Contrast this with Disability Pride Month in the United States, held in July to commemorate the signing of the Americans with Disabilities Act (ADA) in 1990. In cities like New York, Chicago and San Francisco, disabled people take to the streets in vibrant parades, art exhibitions and music festivals. Disability Pride Month in the U.S. is unapologetically political and cultural’ it celebrates disability as identity, resistance and creativity.

South Africa’s Disability Rights Month, by comparison, remains bureaucratic, sanitized and often disconnected from the lived realities of disabled people.

To transform Disability Rights Month into a vehicle for political and cultural change, South African media must step up. The South African Broadcasting Corporation (SABC), as a public broadcaster, has a constitutional obligation to reflect the diversity of the nation. It must commission and air films, documentaries and dramas that center disabled protagonists, not as objects of pity, but as agents of change. These stories should reflect township realities, rural struggles and urban activism. They must challenge stereotypes and provoke dialogue.

Music is a powerful tool for political mobilization.

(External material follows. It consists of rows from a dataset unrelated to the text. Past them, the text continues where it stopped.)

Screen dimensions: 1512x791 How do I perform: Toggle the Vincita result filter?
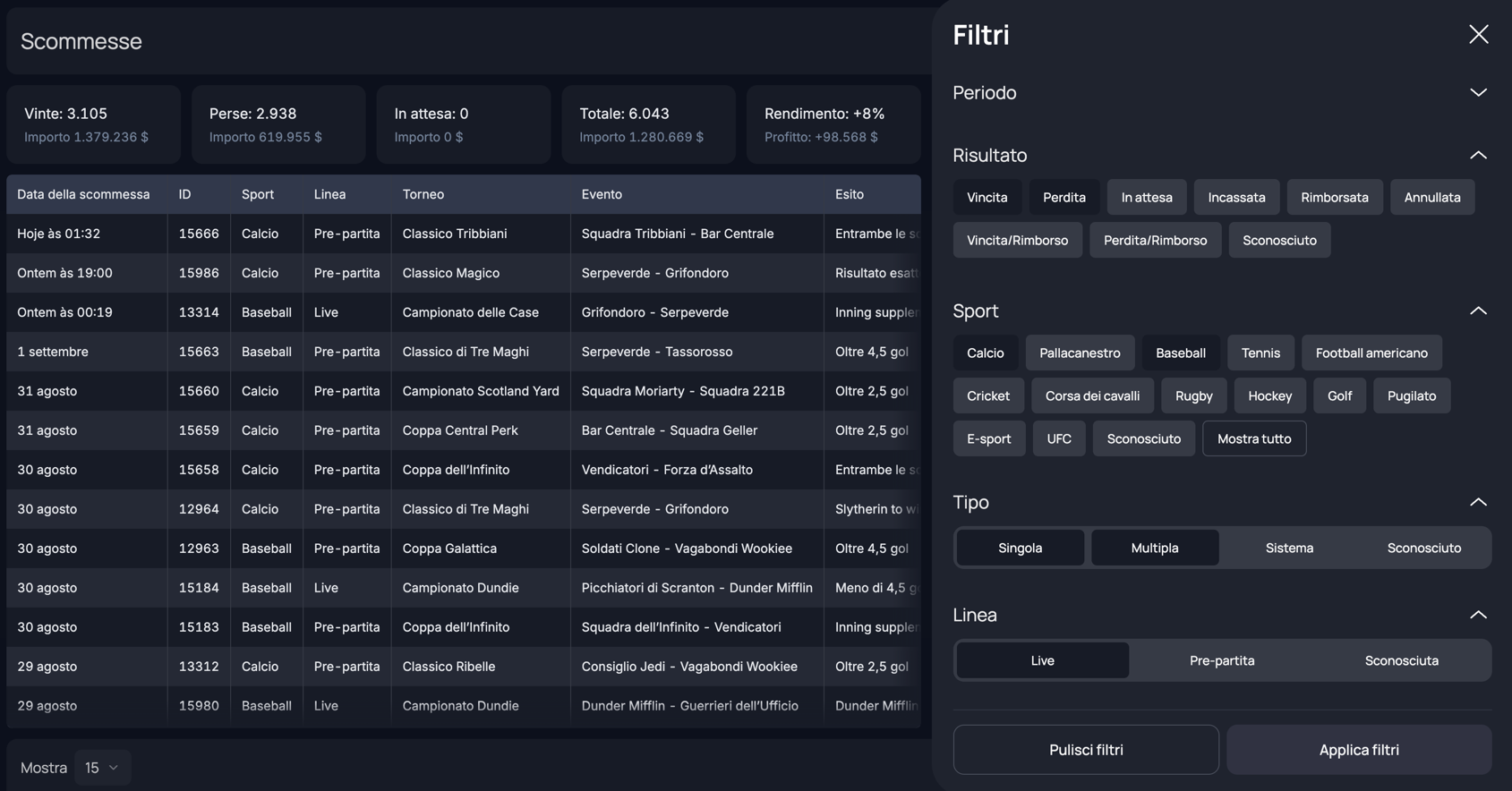click(x=987, y=198)
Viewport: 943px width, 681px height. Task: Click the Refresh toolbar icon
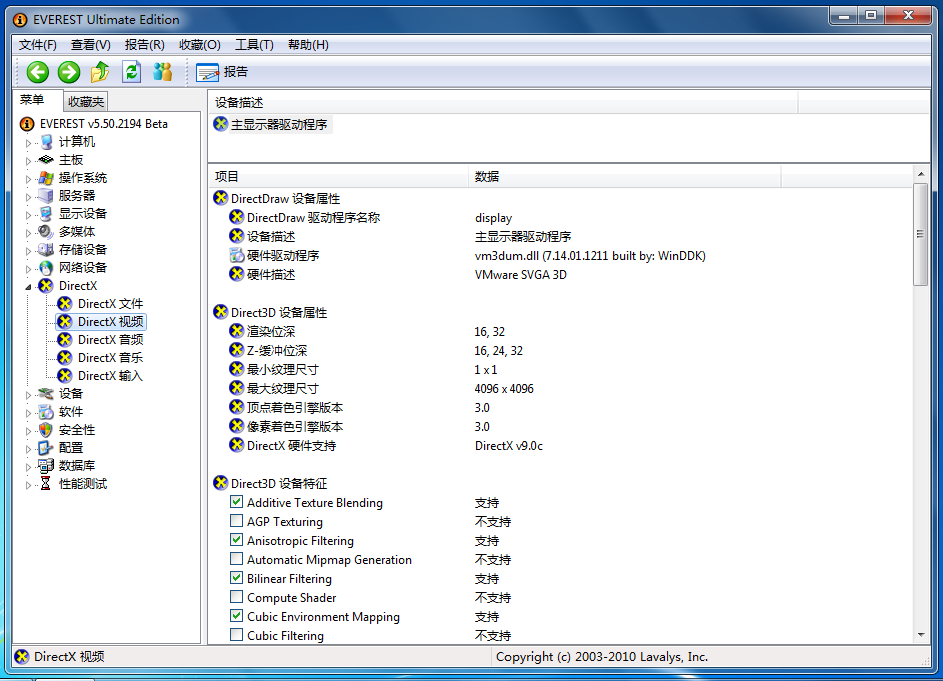131,71
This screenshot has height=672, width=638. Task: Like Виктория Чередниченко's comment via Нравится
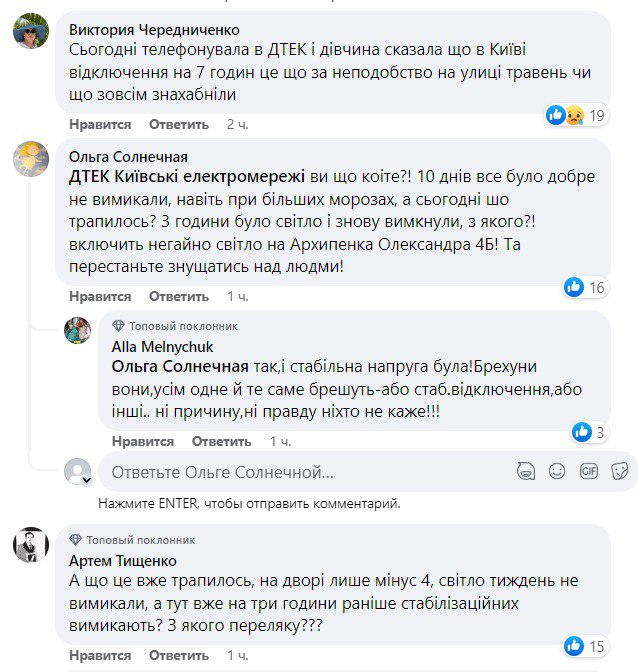coord(100,125)
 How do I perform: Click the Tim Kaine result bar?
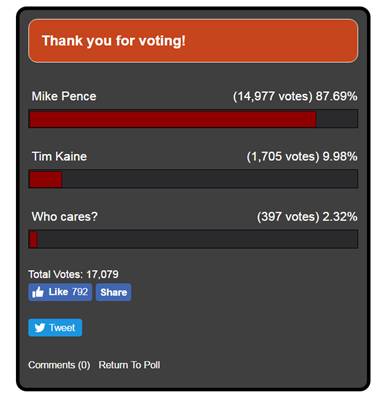coord(193,179)
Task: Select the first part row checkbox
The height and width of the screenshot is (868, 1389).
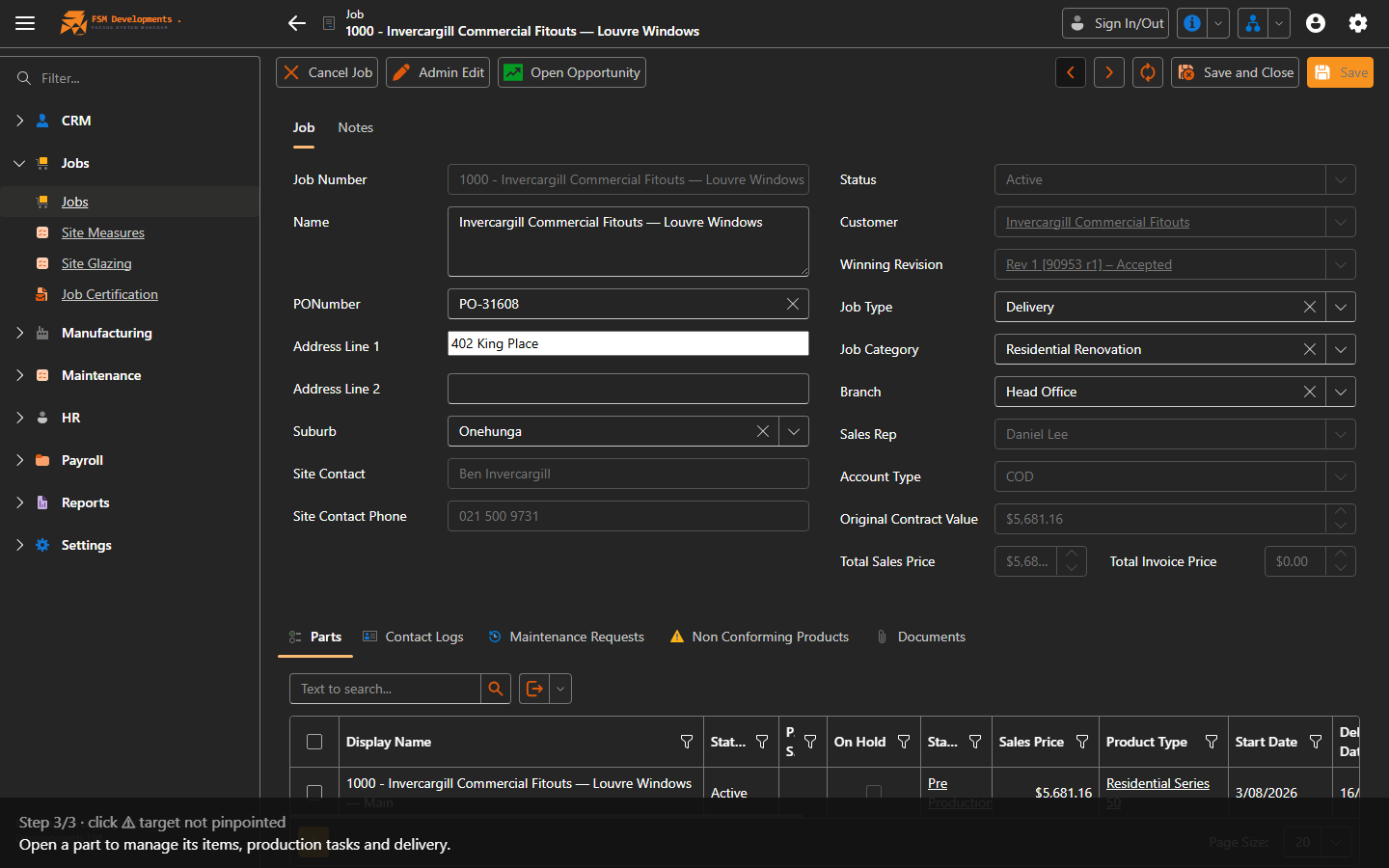Action: pyautogui.click(x=314, y=793)
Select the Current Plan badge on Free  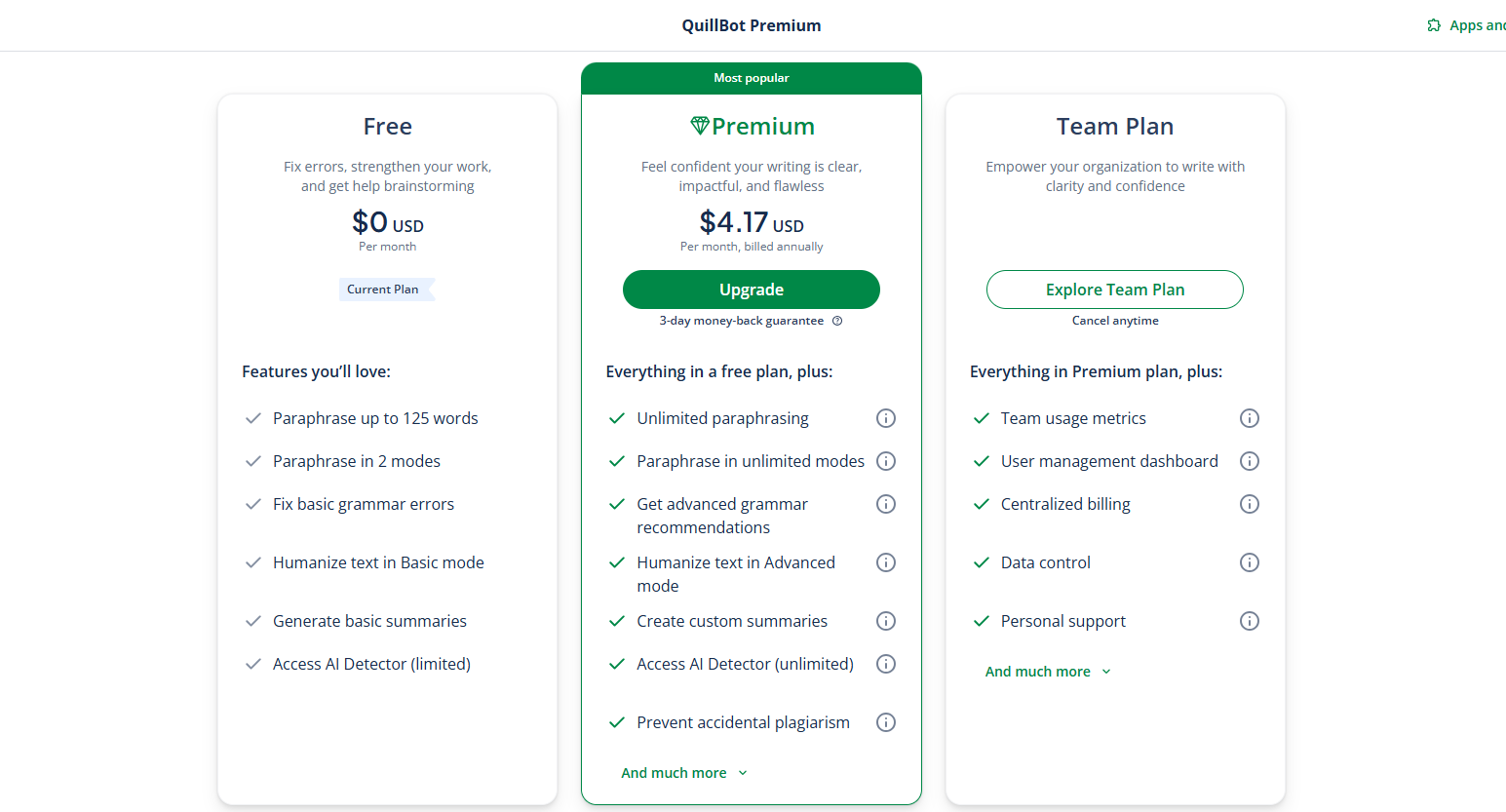tap(387, 290)
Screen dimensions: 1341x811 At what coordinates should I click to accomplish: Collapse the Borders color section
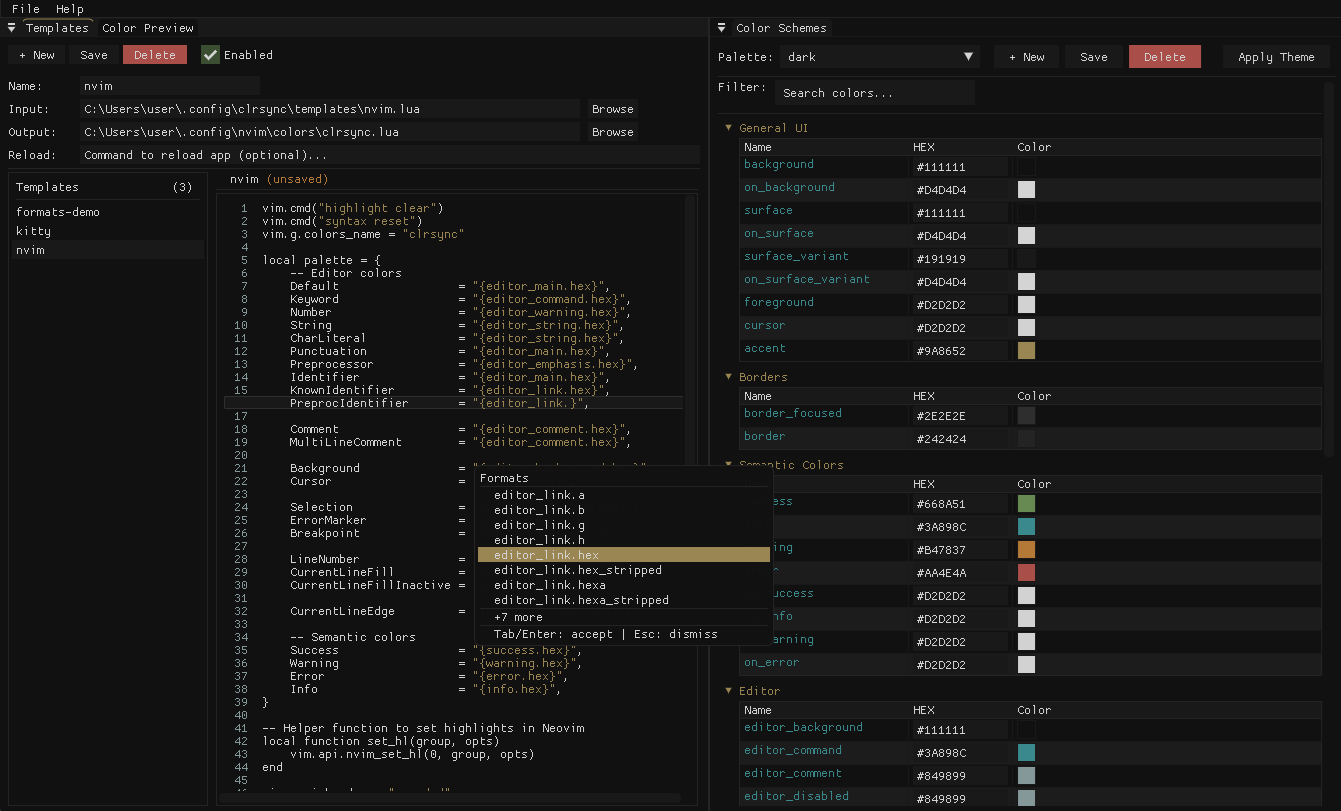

Disabled musicians should be encouraged and funded to compose songs that speak to the struggle for rights, dignity and recognition. These songs can become anthems of resistance, played in schools, community halls and public rallies. They can reclaim Disability Rights Month from the margins and place it at the heart of South Africa’s cultural and political discourse.

Disability Rights Month must evolve. It cannot remain a ceremonial gesture confined to DPOs and government press releases. It must become a platform for radical visibility, cultural production and political mobilization. By learning from Disability Pride Month in the U.S. and by investing in media, music and inclusive storytelling, South Africa can transform November into a month of pride, protest and possibility.

Let the voices of disabled South Africans rise, not in silence, but in song, story and struggle.

At Caxton, we employ humans to generate daily fresh news, not AI intervention. Happy reading!

Lerato Serero

Lerato Serero is the Editor of Sedibeng Ster. With the experience of well over a decade. Lerato is passionate about writing stories about the community. Service delivery stories are his favourite. Email: [email protected]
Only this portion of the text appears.